O’Reilly Media has just released an excellent book called: Beautiful Data: The Stories Behind Elegant Data Solutions. Lisa Sokol and I wrote chapter 7 entitled “Data Finds Data.”
Here is the
introduction:
The chapter in PDF is here: Data Finds Data (Provided here under a Creative Commons Attribution-Noncommercial-No Derivative Works 3.0 United States License)Next-generation “Smart” information management systems will not rely on users dreaming up smart questions to ask computers; rather, they will automatically determine if new observations reveal something of sufficient interest to warrant some reaction, e.g., sending an automatic notification to a user or a system about an opportunity or risk.

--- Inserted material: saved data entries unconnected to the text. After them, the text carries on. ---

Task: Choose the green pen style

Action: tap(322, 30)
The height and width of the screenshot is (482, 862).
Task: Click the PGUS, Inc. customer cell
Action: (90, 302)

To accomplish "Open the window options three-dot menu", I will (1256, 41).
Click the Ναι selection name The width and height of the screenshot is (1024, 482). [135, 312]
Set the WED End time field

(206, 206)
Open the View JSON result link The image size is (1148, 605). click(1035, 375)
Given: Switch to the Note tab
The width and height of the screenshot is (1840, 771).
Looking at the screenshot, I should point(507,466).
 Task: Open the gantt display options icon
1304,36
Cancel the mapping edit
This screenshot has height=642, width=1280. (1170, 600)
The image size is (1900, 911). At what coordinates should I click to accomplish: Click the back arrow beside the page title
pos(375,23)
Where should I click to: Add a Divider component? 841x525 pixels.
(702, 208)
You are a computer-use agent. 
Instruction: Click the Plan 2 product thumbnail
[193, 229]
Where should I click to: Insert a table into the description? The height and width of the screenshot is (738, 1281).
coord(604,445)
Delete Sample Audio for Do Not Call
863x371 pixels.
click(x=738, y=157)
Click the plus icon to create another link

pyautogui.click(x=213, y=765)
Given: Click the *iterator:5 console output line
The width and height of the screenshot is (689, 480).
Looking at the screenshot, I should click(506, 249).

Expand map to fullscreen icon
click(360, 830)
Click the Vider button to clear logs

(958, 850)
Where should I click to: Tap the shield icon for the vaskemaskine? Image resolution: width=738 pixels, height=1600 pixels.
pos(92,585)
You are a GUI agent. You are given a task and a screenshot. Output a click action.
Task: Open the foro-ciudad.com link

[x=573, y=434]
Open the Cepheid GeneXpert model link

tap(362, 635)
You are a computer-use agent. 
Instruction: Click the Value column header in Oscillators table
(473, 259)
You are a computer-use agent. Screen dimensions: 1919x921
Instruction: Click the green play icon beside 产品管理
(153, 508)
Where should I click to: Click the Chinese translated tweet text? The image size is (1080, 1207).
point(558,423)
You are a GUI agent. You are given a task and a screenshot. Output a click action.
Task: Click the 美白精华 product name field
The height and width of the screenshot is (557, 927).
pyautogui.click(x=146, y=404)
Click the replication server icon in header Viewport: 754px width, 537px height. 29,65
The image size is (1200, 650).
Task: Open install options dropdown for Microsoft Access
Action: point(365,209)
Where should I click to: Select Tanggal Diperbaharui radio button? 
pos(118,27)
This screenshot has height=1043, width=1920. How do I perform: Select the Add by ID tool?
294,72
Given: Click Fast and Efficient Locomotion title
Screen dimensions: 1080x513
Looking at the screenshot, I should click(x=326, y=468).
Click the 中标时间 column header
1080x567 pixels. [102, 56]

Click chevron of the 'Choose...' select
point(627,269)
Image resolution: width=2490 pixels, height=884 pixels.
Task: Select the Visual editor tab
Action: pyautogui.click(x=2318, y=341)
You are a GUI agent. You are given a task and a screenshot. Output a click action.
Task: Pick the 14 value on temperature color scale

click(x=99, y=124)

An organization can only be as smart as the sum of its perceptions. These perceptions come in the form of observations—observations collected across the various enterprise systems, such as customer enrollment systems, financial accounting systems, and payroll systems. With each new transaction an organization learns something. It is at the moment something is learned that there exists an opportunity, in fact an obligation, to make some sense of what this new piece of data means and respond appropriately. For example, does the address change on the customer record now reveal that this customer is connected to one of your top 50 customers? If an organization cannot evaluate how new data points relate to its historical data holding in real time, the organization will miss opportunities for action.
When the “data can find the data,” there exists an opportunity for the insight to find the user.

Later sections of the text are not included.